_Passage to read_:
- 16 Sep 2024
- Print
- DarkLight
- PDF
FaaS Concepts
- Updated On 16 Sep 2024
- Print
- DarkLight
- PDF
Package
A Package is a static code with a schema that contains all modules, functions, and the code base from which they can be taken. It also stores its revision history, allowing services to be deployed from previous package revisions.
A Package is split into Modules (not Python modules). For each Module, the Package specifies where the entry point of the Module within the Codebase is, as well as how-to load it and the configuration by which the Module should be loaded, and how the Class's functions should be run. More on modules.
Only project members with the role Developer or Project Owner can push/delete a package.
Codebase
The package codebase is the code you import to the platform containing all the modules and functions.
When you upload the code to the platform, either from your computer or from GitHub, it is saved on the platform as an item (in a .zip file).
If you wish to download the codebase, use the following script:
# Get the service
service = dl.services.get(service_id='my_service _id')
# get the item object of the code base
code_base = dl.items.get(item_id=service.package.codebase_id)
# Download the code to a local path
code_base.download(local_path='where_to_download_the_codebase')
Versioning
Packages have a versioning mechanism.
This mechanism allows you to deploy a Service from an old revision of the Package.

_Source excerpt_:
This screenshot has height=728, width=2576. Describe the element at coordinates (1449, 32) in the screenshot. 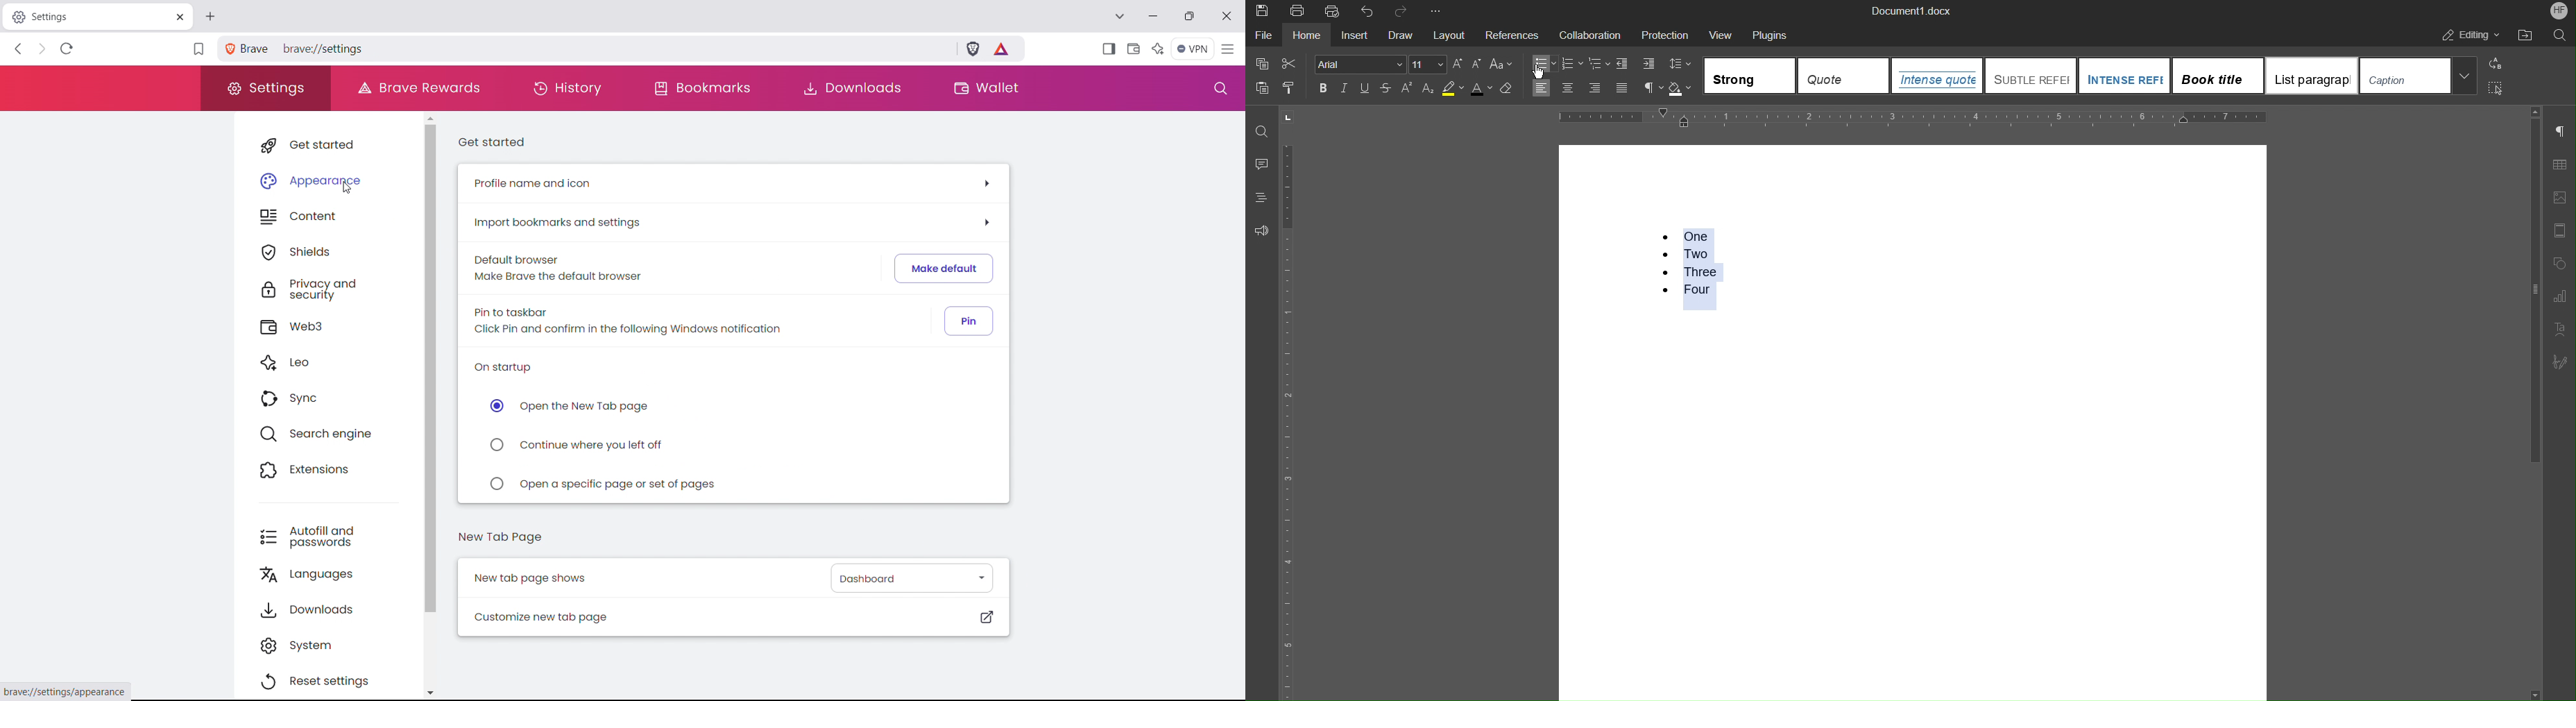

I see `Layout` at that location.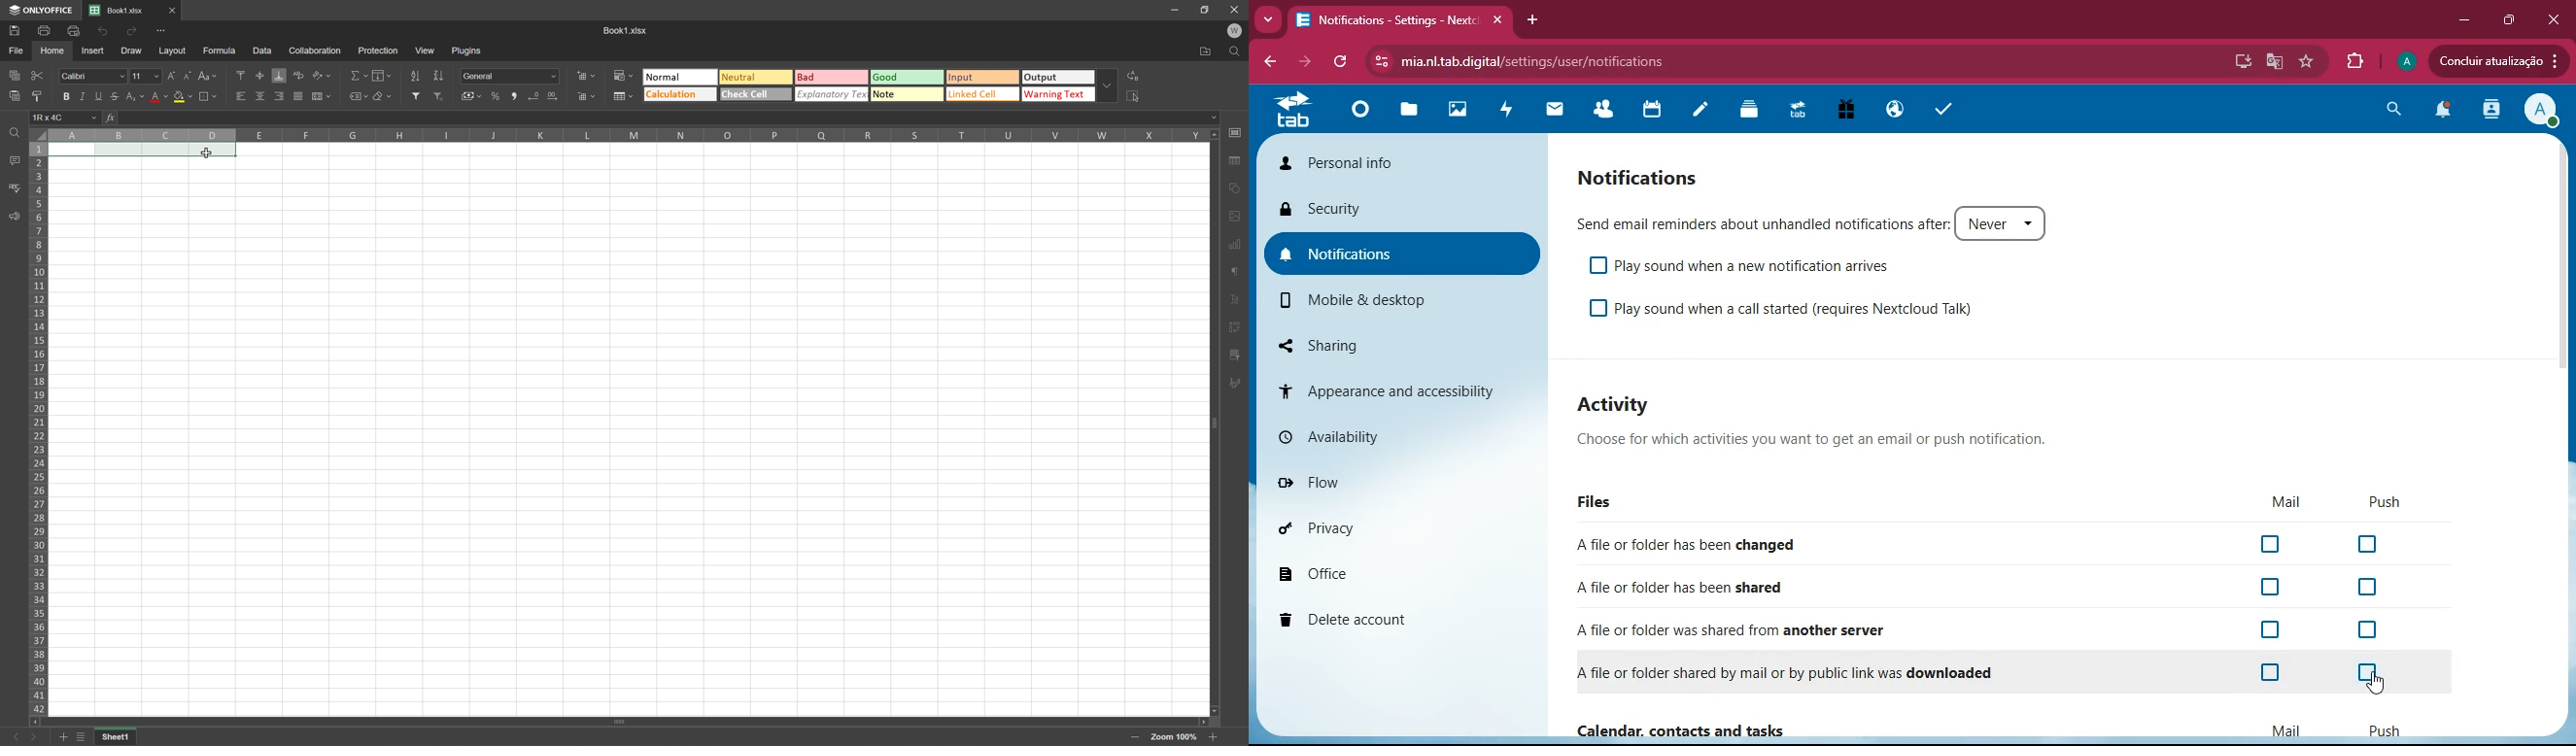 The image size is (2576, 756). I want to click on Calendar, contacts and tasks Mail Push, so click(1991, 729).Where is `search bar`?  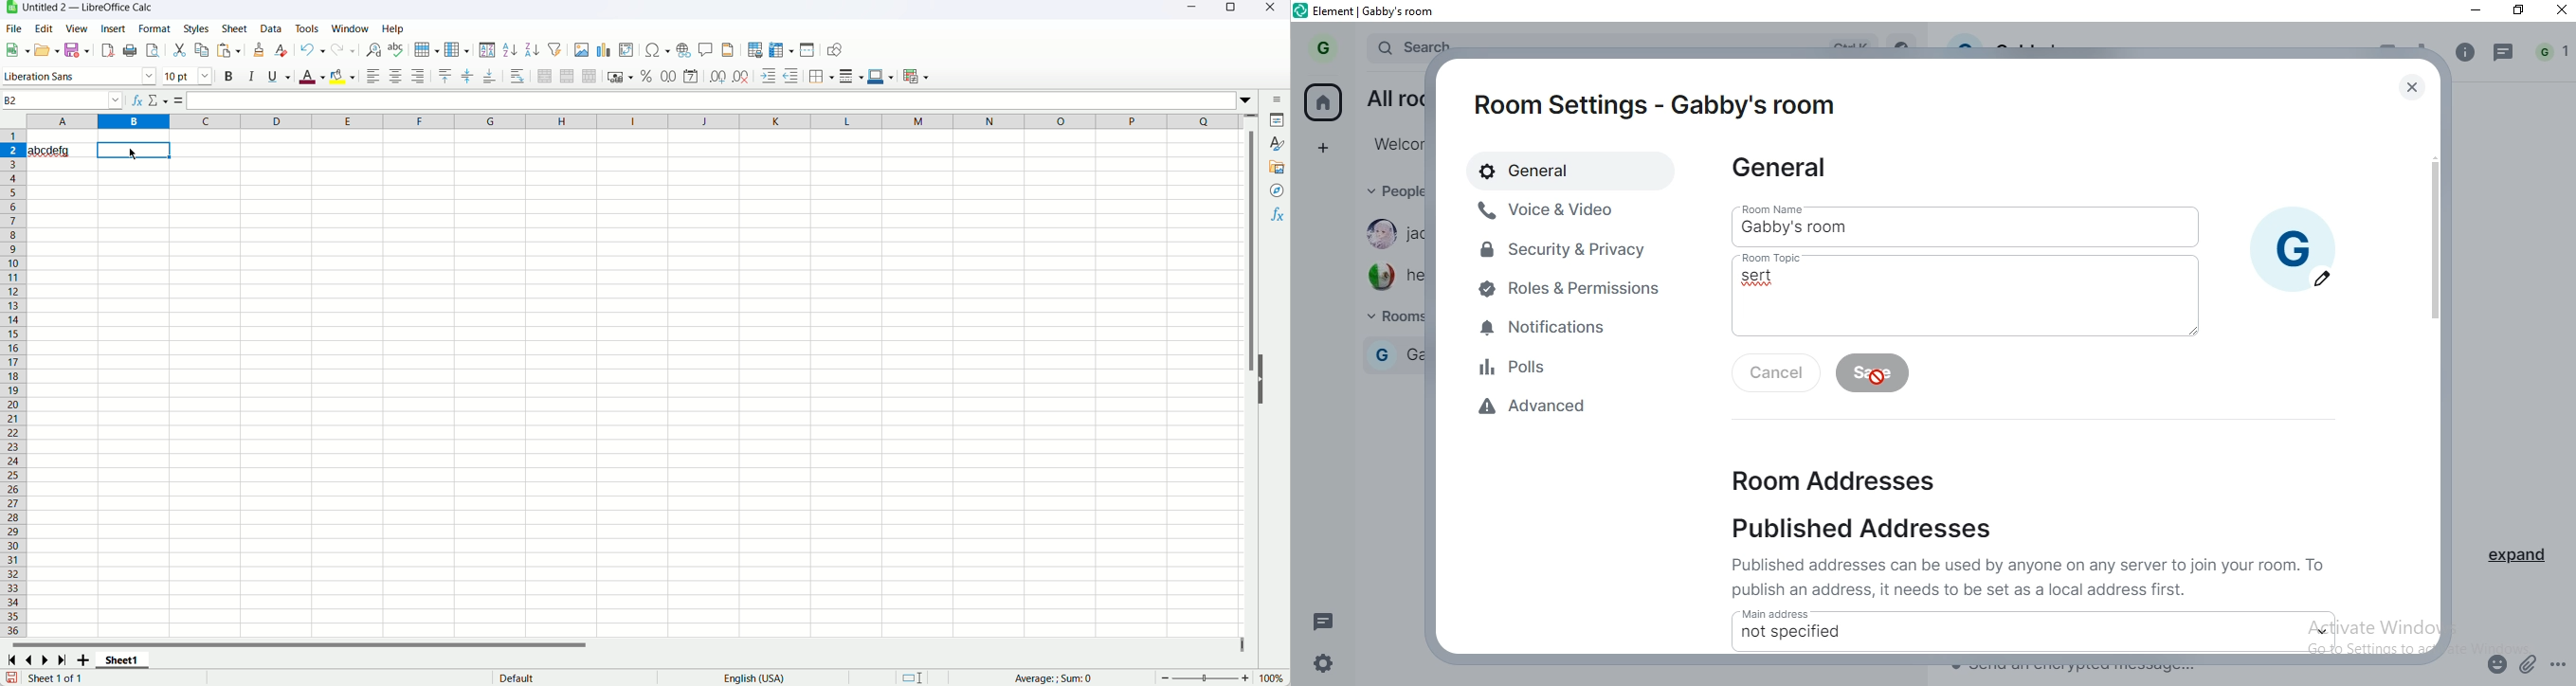 search bar is located at coordinates (1409, 44).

_Aim of the task_:
Copy word for word everything in the FaaS concepts page from "Only project members" down to "a versioning mechanism.". Rely only on the FaaS concepts page above.

_Result of the task_:
Only project members with the role Developer or Project Owner can push/delete a package.
Codebase
The package codebase is the code you import to the platform containing all the modules and functions.
When you upload the code to the platform, either from your computer or from GitHub, it is saved on the platform as an item (in a .zip file).
If you wish to download the codebase, use the following script:
# Get the service
service = dl.services.get(service_id='my_service _id')
# get the item object of the code base
code_base = dl.items.get(item_id=service.package.codebase_id)
# Download the code to a local path
code_base.download(local_path='where_to_download_the_codebase')
Versioning
Packages have a versioning mechanism.